(Stored items from a collection)
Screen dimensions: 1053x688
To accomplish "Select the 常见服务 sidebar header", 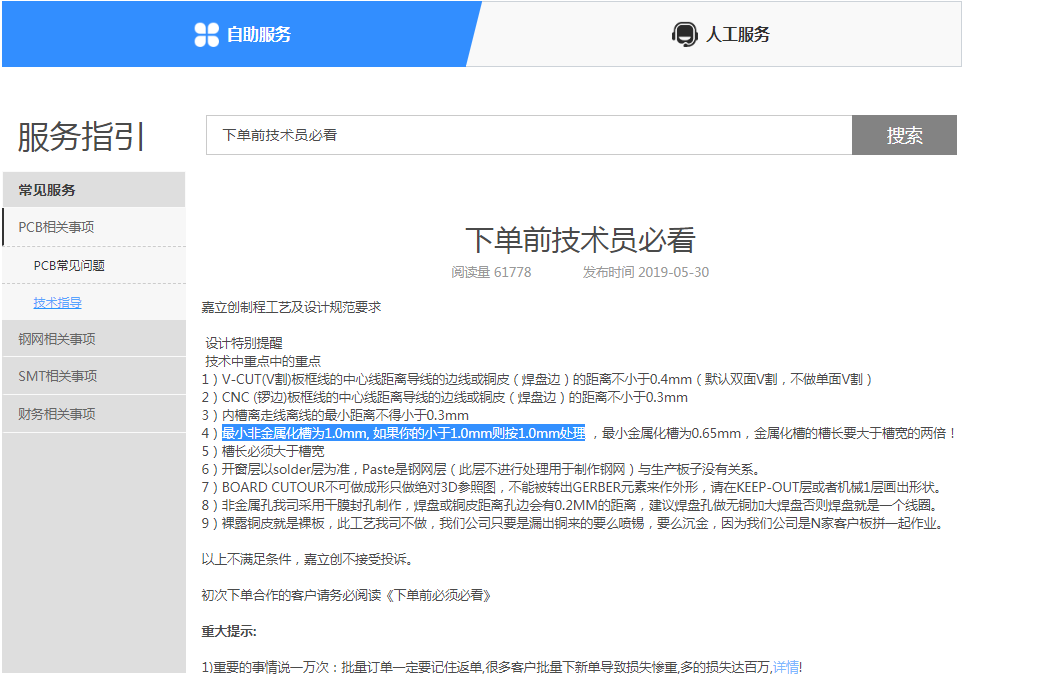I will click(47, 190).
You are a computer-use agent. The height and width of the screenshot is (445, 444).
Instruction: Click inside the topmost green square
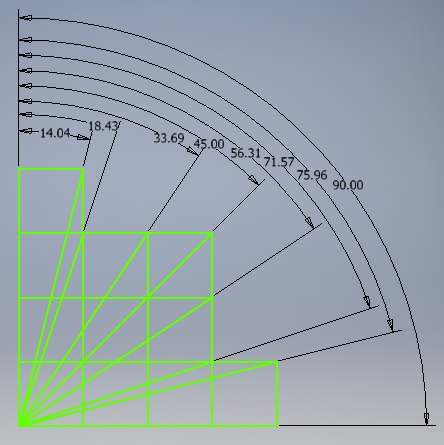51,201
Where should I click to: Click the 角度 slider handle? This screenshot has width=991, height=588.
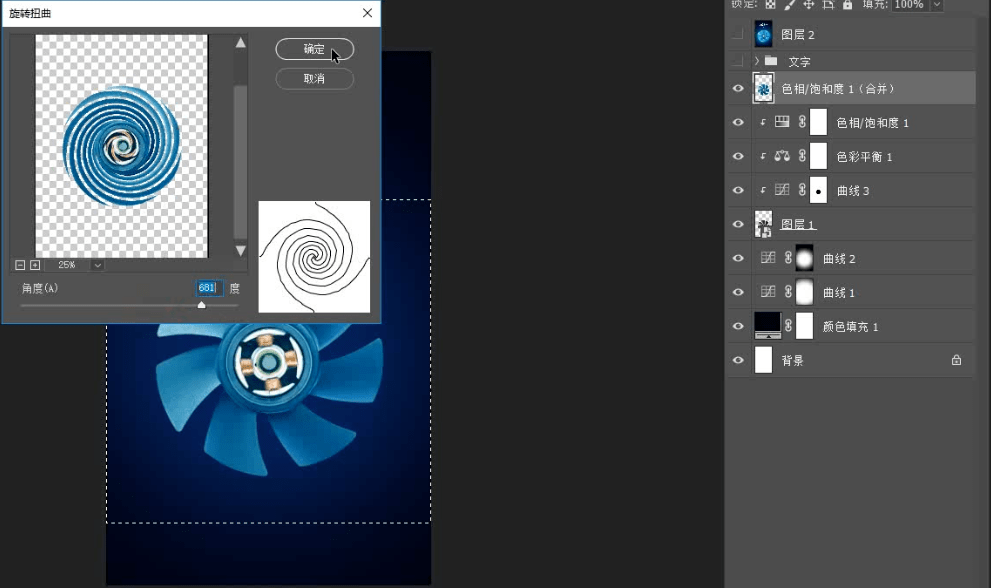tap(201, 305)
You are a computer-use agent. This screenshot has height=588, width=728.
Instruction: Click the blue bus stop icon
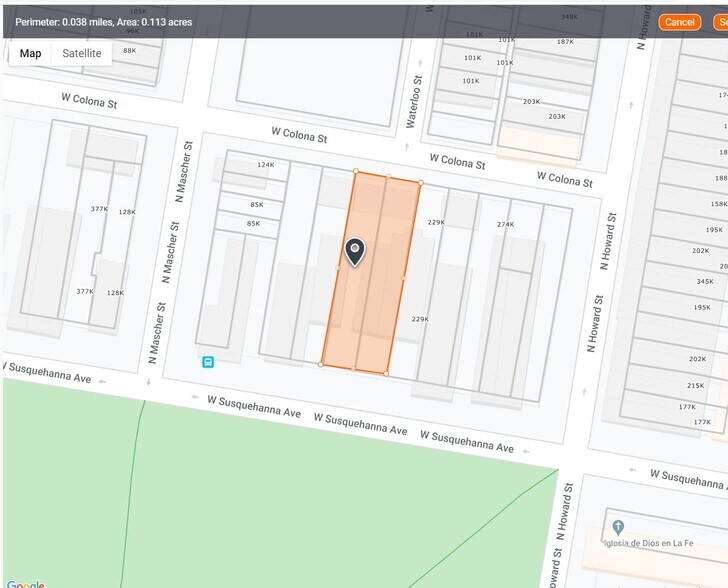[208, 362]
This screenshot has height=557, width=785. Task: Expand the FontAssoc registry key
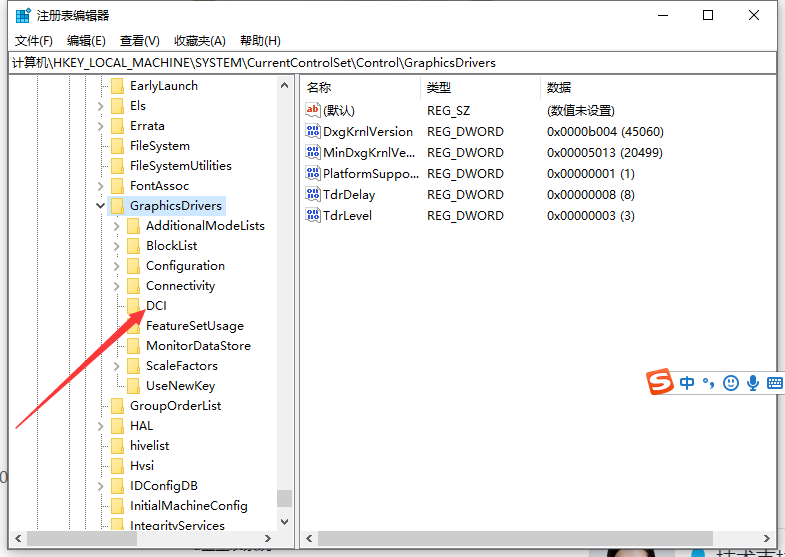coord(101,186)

Task goal → Return only the number of lines above that include "computer".

Task result → 2